**ACTIVITY:** For every entry, reproduce the wording exactly and omit any image it holds.

**SUPPLIED INFORMATION:**
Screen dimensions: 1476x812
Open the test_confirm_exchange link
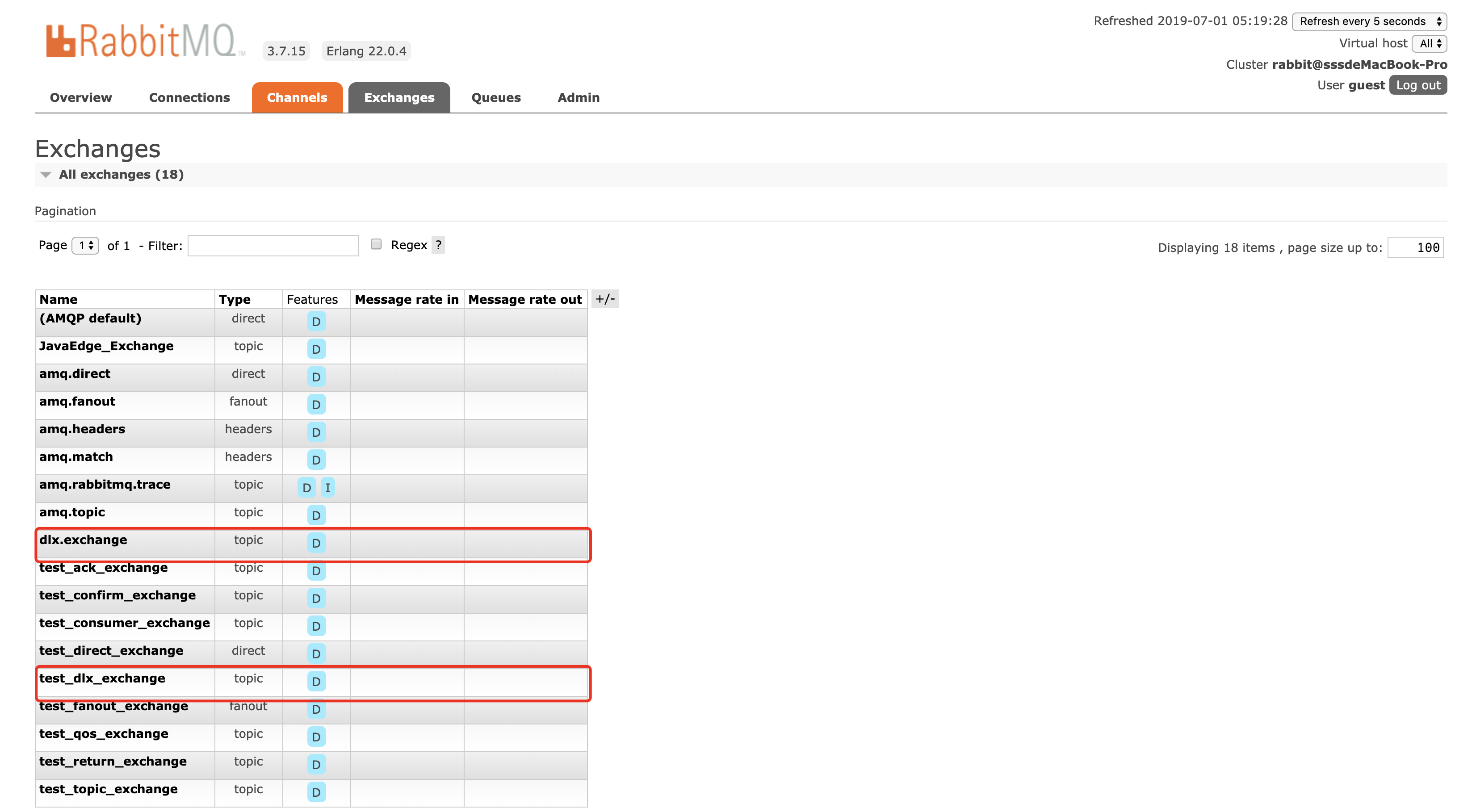(x=117, y=595)
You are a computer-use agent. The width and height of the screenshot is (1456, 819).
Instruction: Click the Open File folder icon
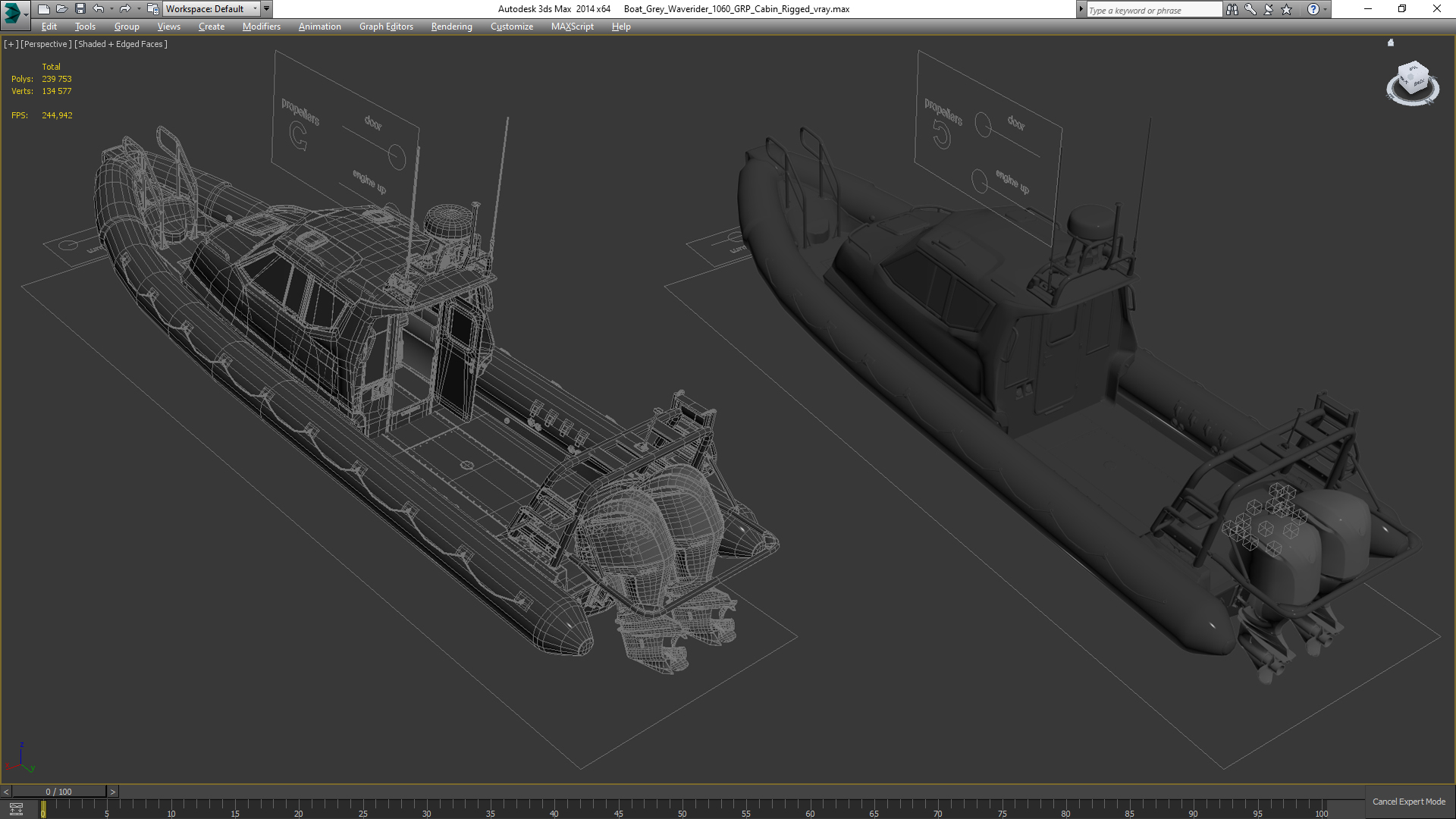pos(61,9)
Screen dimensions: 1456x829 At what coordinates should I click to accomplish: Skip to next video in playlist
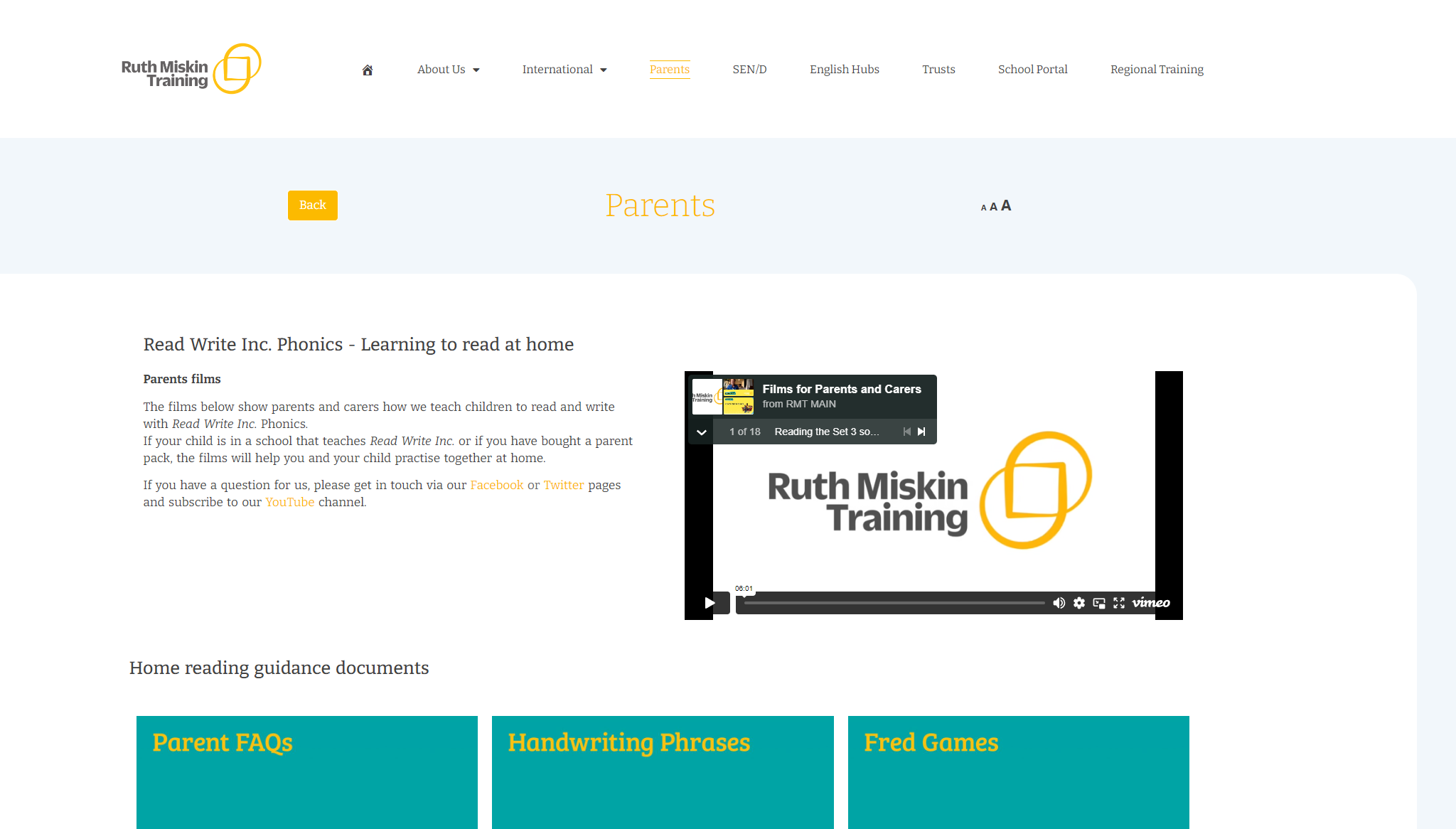(x=922, y=432)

**RESULT FOR THIS EXERCISE:**
Screen dimensions: 1476x812
Open the test_confirm_exchange link
(x=117, y=595)
You are a computer-use agent. The width and height of the screenshot is (1456, 819).
Instruction: Click the Open File folder icon
pos(61,9)
Screen dimensions: 1456x829 At what coordinates should I click to accomplish: Skip to next video in playlist
(x=922, y=432)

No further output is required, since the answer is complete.